#48
En fait c'est pas qu'il ne se passe rien, c'est qu'il se passe beaucoup de trucs. Même franchement un peu trop. Du coup ce n'est pas très équitable, qu'il se passe beaucoup trop de trucs ailleurs et rien du tout ici.
Finir Transhumances. Fiction pour France Culture, à quand remonte la commande je préfère même pas y penser. Premier tiers définitif achevé, seulement le premier tiers je vais me pendre sous peu. Une pièce radiophonique ça veut dire une intrigue structurée, incarnée. Soit : raconter une histoire qui est obligée d'en être une *avec des vrais dialogues dedans*. Et puis des points d'exclamation partout, des points d'interrogation, des par trois, de la ponctuation partout, absolument partout. Soudain c'est le cauchemar.

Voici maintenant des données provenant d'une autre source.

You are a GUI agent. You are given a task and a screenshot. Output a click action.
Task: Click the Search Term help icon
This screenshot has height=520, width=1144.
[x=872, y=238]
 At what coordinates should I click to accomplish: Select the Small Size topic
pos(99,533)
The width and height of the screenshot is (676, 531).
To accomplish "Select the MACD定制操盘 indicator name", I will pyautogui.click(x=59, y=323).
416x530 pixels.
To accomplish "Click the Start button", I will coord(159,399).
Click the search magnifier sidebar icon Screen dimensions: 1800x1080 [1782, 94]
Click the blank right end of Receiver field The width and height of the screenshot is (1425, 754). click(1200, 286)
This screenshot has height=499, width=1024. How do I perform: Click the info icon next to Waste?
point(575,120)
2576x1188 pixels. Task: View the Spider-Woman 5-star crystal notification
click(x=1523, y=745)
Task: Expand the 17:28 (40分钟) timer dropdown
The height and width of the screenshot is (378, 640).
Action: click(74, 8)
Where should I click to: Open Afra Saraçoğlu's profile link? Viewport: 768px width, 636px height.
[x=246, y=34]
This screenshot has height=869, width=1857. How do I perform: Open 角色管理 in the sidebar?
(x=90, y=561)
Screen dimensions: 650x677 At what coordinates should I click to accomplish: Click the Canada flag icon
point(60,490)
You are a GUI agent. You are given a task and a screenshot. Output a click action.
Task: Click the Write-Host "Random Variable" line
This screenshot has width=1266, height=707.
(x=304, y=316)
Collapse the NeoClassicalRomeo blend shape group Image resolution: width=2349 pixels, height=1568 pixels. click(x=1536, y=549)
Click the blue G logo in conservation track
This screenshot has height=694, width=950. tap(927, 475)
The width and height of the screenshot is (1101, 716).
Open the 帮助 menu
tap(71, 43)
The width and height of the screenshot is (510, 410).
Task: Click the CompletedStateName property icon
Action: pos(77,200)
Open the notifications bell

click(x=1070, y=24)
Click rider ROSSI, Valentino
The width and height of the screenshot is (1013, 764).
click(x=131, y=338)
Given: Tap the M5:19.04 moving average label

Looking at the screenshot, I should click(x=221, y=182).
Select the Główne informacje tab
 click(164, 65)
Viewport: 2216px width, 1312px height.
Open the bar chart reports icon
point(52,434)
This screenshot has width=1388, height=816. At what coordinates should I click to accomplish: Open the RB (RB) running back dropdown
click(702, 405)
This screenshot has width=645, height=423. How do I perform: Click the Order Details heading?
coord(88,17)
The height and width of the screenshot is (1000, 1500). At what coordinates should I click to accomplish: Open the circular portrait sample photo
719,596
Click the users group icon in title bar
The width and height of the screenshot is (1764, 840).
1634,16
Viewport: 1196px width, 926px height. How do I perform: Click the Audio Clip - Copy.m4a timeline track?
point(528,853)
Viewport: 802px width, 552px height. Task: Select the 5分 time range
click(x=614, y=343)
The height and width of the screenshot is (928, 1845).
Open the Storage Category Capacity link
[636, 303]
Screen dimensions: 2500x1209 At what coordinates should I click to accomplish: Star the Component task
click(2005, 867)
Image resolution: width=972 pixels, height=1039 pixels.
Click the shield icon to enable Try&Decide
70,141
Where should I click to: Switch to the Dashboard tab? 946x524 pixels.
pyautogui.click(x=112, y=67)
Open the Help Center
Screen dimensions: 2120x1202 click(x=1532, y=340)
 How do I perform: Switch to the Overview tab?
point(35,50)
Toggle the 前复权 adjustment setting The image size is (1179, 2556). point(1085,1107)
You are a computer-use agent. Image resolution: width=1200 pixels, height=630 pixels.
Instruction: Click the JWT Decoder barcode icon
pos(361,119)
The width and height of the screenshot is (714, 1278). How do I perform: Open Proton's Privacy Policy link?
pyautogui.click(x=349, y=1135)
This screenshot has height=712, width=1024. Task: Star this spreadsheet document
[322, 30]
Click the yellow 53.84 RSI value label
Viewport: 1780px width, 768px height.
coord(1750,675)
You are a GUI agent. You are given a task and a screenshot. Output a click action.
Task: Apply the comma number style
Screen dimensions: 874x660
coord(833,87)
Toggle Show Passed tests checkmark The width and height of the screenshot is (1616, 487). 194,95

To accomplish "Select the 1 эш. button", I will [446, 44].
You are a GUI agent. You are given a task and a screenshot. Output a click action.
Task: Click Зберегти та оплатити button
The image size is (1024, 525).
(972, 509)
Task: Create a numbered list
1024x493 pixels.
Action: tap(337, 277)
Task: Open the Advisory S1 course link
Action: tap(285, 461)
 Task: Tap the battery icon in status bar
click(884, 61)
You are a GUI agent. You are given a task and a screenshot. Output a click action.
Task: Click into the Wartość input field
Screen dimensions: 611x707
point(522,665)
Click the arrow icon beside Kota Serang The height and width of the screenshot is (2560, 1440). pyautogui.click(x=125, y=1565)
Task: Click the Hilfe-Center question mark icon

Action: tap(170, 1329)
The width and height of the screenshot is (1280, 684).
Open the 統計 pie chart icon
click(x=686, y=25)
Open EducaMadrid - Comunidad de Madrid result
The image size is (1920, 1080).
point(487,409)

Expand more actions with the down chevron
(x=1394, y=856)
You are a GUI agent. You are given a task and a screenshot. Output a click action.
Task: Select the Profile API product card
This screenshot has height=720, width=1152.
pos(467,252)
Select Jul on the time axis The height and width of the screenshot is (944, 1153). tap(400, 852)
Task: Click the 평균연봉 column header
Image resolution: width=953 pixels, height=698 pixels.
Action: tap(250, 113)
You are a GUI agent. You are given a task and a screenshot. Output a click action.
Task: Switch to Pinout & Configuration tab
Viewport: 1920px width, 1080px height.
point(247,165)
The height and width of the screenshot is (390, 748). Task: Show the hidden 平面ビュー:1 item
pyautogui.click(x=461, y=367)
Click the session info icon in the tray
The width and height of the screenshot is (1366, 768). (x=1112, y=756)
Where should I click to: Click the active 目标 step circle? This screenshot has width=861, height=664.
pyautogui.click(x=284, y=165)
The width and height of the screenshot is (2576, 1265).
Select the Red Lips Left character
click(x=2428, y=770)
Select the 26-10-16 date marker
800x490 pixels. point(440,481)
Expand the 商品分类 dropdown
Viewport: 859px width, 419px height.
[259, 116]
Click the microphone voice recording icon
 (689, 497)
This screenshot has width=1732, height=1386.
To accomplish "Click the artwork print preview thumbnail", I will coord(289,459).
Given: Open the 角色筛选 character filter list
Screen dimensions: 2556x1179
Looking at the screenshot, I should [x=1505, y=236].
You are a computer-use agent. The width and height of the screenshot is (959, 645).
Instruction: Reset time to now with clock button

Faire le montage des Chants de Maldoror pour que ça tienne en trois émissions, dégainer les ciseaux d'habitude j'ai pas de mal, mais là y a comme un petit blocage, genre surmoi mon ami quand tu nous tiens, limite la psychose de l'usurpation qui me fait de jolis coucou, quand je dis qu'il se passe des choses c'est pas pour rien, vraiment.
Amorcer la structure de J'habite dans la télévision, le livre. Se demander au passage si c'est un titre provisoire, finalement. Les perfs c'étaient des étapes du work in progress du chantier, une fois que le chantier passe en stade objet, c'est le même cheminement qu'avec Corpus Simsi, c'est sûr. Mais est-ce que ça inclut que je dois garder le titre initial même si entre temps j'en trouve un autre, c'est quand même une question. J'arrive pas à travailler sur un titre provisoire plus de quinze jours, ça me perturbe. Bon pour l'instant j'en trouve pas d'autre, seulement on ne sait jamais. Il vaut mieux se méfier.